247. CASSEL EARTH,
Terre de Cassel, or, corruptly, Castle Earth, is specially an oil pigment, similar to burnt umber but of a more russet hue. It is an earth containing bitumen, a substance which, with pit-coal, lignite or brown coal, jet, petroleum or rock oil, naphtha, &c., is looked upon as a product of the decomposition of organic matter, beneath the surface of the earth, in situations where the conditions of contact with water, and almost total exclusion of atmospheric air, are fulfilled. Deposited at the bottom of seas, lakes, or rivers, and subsequently covered up by accumulations of clay and sand, the organic tissue undergoes a kind of fermentation by which the bodies in question are slowly produced. The true bitumens appear to have arisen from coal or lignite by the action of subterranean heat; and very closely resemble some of the products yielded by the destructive distillation of those bodies.
Rich as is the tone of colour of Cassel earth, it is apt to lose this in some measure on exposure to light. Mérimée remembers to have seen a head, the brown hair of which had been painted partly with the earth alone, and partly with a mixture of the earth and white; yet the hair where the white was employed was darker than that painted solely with the brown, the white having fixed the colour. To compensate for its thus fading, it should be mixed with pigments that are permanent, such as umber and lamp black. Like all bituminous earths, it needs the strongest drying oil. By calcination, a greater degree of intensity may be imparted to the colour, and perhaps a little more solidity. In landscapes it is of much service for the most vigorous portions of foregrounds and the trunks of trees, as well as for painting cavernous rocks or deep recesses in architecture. Compounded with burnt lake and a little Prussian blue, it gives a black the most profound.
248. CHALON'S BROWN
is a water-colour pigment, transparent and inclining to red; deep, full, and very rich. On exposure to light it becomes less russet, but is otherwise strictly stable.
249. COLOGNE EARTH,
incorrectly called Cullen's Earth, is a native bituminous earth, containing less bitumen than Cassel earth, and therefore drying more quickly. Darker than that variety, it is less transparent, and covers better. In its general qualities it resembles Vandyke brown, except that in combination with white, it affords a range of cooler brown tints. Useful for the shadows of buildings, it does not wash so well as sepia, and is preferred occasionally on that account. By some it has been called durable, by others branded as fugacious. According to Bouvier, brown hair represented by this colour has been known to disappear in six months, all the brown vanishing, and nothing remaining but a few black lines of the sketch. As it is similar in composition to Cassel earth, the safest course would be to mix it with umber, and not to employ it alone. Calcined, it acquires a reddish hue.
250. INDELIBLE BROWN INK.
Although this cannot be classed as a pigment, yet, being very useful in water-colours, it may be proper to describe its qualities. The ink is a rich brown fluid, and, as its name imports, is indelibly fixed on the paper as soon as it is dry; thus allowing the artist to work or wash over it repeatedly, without its being disturbed. If diluted with water to its faintest tint, it still continues to retain its indelible properties undiminished. It is generally used with a reed pen, and employed chiefly in architectural details and outlines.

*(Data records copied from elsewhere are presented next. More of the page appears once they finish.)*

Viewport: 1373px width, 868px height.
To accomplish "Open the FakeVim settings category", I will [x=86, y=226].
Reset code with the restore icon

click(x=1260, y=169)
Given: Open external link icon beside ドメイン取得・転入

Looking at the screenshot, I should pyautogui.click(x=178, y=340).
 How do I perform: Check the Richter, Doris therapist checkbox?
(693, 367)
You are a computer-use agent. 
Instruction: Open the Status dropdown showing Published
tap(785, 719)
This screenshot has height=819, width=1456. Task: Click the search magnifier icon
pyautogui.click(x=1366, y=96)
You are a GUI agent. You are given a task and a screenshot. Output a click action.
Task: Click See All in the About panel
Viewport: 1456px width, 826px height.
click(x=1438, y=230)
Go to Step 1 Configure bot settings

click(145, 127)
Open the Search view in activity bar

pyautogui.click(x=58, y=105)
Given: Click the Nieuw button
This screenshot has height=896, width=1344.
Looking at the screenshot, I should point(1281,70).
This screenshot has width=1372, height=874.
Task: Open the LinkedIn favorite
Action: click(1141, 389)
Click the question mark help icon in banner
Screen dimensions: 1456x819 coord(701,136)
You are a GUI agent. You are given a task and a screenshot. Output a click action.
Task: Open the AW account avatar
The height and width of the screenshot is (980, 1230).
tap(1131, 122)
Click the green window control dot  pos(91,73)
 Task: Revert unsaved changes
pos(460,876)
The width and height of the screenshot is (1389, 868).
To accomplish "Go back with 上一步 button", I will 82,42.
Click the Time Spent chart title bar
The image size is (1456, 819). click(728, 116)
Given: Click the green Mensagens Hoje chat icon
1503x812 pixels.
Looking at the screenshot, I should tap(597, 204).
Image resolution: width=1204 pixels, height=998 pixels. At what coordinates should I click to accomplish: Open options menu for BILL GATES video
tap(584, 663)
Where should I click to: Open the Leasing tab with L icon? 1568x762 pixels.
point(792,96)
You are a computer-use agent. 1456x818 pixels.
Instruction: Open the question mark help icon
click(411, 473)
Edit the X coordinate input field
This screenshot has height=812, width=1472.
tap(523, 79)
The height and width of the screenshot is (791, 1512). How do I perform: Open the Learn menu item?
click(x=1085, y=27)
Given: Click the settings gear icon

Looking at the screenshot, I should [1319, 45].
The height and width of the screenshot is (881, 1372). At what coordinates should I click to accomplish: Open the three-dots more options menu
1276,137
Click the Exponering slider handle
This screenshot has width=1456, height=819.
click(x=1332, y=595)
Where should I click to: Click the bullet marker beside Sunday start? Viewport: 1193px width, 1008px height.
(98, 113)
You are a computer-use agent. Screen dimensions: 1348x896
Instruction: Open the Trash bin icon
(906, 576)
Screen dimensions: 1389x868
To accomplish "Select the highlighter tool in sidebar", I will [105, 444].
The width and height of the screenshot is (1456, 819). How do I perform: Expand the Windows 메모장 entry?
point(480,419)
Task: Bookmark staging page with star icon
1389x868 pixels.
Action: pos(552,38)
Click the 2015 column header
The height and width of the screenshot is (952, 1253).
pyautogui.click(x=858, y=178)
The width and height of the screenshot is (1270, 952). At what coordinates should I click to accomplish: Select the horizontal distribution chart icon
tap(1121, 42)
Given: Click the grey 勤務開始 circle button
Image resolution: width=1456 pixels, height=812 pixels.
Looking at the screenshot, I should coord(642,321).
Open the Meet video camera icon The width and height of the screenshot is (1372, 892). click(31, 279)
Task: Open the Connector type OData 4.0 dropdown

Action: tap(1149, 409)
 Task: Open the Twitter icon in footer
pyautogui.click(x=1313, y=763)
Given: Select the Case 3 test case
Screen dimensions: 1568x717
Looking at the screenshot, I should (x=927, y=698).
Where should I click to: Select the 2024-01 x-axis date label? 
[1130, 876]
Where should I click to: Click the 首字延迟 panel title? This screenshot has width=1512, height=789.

Various brown inks, principally solutions of bistre and sepia, were adopted in sketching by Claude, Rembrandt, and many of the old masters. In modern times, a beautiful transparent brown for water-colour artists, known as Liquid Prout's Brown, has been extensively employed. This contains less fixative than the indelible ink, and is the vehicle with which nearly all Samuel Prout's drawings were executed.